Merge pull request #6 from ihmeuw/feature/rmbarber/v7-height-update

rmbarber · web-flow · commit 4c32f0acb6eb · 2025-06-24T14:22:53.000-05:00
Feature/rmbarber/v7 height update
diff --git a/.gitignore b/.gitignore
@@ -29,6 +29,9 @@ MANIFEST
 pip-log.txt
 pip-delete-this-directory.txt
 
+# Lightning model logs
+*lightning_logs/
+
 # Unit test / coverage reports
 htmlcov/
 .tox/
diff --git a/specifications/model_specification.yaml b/specifications/model_specification.yaml
@@ -1,14 +1,13 @@
 resolution: "100"
 split: 0
-denominator: "ghsl_residential_volume"
+denominator: "microsoft_v7_residential_volume"
 features:
-  - "log_nighttime_lights"
-  - "ghsl_residential_volume_250m"
-  - "ghsl_residential_volume_500m"
-  - "ghsl_residential_volume_1000m"
-  - "ghsl_residential_volume_2500m"
-  - "ghsl_residential_volume_5000m"
-  - "ghsl_residential_volume_10000m"
+  # - "microsoft_v7_residential_volume_250m"
+  # - "microsoft_v7_residential_volume_500m"
+  # - "microsoft_v7_residential_volume_1000m"
+  # - "microsoft_v7_residential_volume_2500m"
+  # - "microsoft_v7_residential_volume_5000m"
+  # - "microsoft_v7_residential_volume_10000m"
 training_target: "admin_log_occupancy_rate"
 loss_target: "admin_log_occupancy_rate"
 loss_metric: "mse"
diff --git a/src/rra_population_model/constants.py b/src/rra_population_model/constants.py
@@ -27,7 +27,7 @@ def to_list(cls) -> list[str]:
 
 class BuiltVersion(BaseModel):
     provider: Literal["ghsl", "microsoft"]
-    version: Literal["v6", "r2023a"]
+    version: Literal["v6", "v7", "r2023a"]
     time_points: list[str]
     measures: list[str]
 
@@ -69,6 +69,20 @@ def time_points_float(self) -> list[float]:
         ][1:],
         measures=["density"],
     ),
+    "microsoft_v7": BuiltVersion(
+        provider="microsoft",
+        version="v7",
+        # time_points=[
+        #     f"{y}q{q}" for y, q in itertools.product(range(2020, 2025), range(1, 5))
+        # ][1:-2],
+        time_points=[
+            f"{y}q{q}" for y, q in itertools.product(range(2020, 2024), range(1, 5))
+        ][1:],
+        measures=[
+            "density",
+            "height",
+        ],
+    ),
 }
 
 DENOMINATORS = []
@@ -93,7 +107,7 @@ def time_points_float(self) -> list[float]:
 
 ALL_TIME_POINTS = sorted(
     set.union(*[set(v.time_points) for v in BUILT_VERSIONS.values()])

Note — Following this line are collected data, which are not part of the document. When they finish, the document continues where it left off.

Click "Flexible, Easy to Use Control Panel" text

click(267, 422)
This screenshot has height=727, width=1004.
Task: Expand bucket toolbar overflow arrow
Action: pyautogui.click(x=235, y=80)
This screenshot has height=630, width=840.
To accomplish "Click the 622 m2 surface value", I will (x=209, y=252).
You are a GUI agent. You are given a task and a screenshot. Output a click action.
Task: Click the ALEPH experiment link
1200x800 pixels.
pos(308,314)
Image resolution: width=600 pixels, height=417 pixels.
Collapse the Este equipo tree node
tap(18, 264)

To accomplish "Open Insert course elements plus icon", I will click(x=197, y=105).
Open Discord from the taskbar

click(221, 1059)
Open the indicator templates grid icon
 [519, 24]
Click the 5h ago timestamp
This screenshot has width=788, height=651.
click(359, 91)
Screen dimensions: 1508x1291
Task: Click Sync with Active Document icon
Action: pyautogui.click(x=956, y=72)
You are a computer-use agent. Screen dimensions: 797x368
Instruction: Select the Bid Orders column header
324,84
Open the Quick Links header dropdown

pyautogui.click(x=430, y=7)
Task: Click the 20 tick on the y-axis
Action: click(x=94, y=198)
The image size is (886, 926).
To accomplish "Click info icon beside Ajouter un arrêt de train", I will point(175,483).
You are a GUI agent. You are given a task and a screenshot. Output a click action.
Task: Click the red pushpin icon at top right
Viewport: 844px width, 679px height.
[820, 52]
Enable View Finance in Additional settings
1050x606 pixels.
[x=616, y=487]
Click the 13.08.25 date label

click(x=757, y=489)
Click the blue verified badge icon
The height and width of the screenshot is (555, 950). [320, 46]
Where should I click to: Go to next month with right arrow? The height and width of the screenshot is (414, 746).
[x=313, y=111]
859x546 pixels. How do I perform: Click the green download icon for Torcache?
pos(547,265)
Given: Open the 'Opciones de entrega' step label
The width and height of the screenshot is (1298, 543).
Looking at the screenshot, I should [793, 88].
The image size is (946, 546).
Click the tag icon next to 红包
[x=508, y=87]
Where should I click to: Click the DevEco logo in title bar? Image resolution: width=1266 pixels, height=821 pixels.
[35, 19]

-    | {f"{y}q1" for y in range(1975, 2025)}
+    | {f"{y}q1" for y in range(1975, 2026)}
 )
 
 
diff --git a/src/rra_population_model/data.py b/src/rra_population_model/data.py
@@ -153,22 +153,24 @@ def get_shapefile_dir(
         iso3: str,
         year: str | int,
         state: str | None = None,
+        purpose: str = 'training',
     ) -> Path:
-        shapefile_dir = self.shapefiles / iso3 / str(year)
+        shapefile_dir = self.shapefiles / purpose / iso3 / str(year)
         if state:
             return shapefile_dir / state
         return shapefile_dir
 
-    def list_shapefile_years(self) -> list[tuple[str, str]]:
+    def list_shapefile_years(self, purpose: str = 'training') -> list[tuple[str, str]]:
         """List all available shapefile years by country."""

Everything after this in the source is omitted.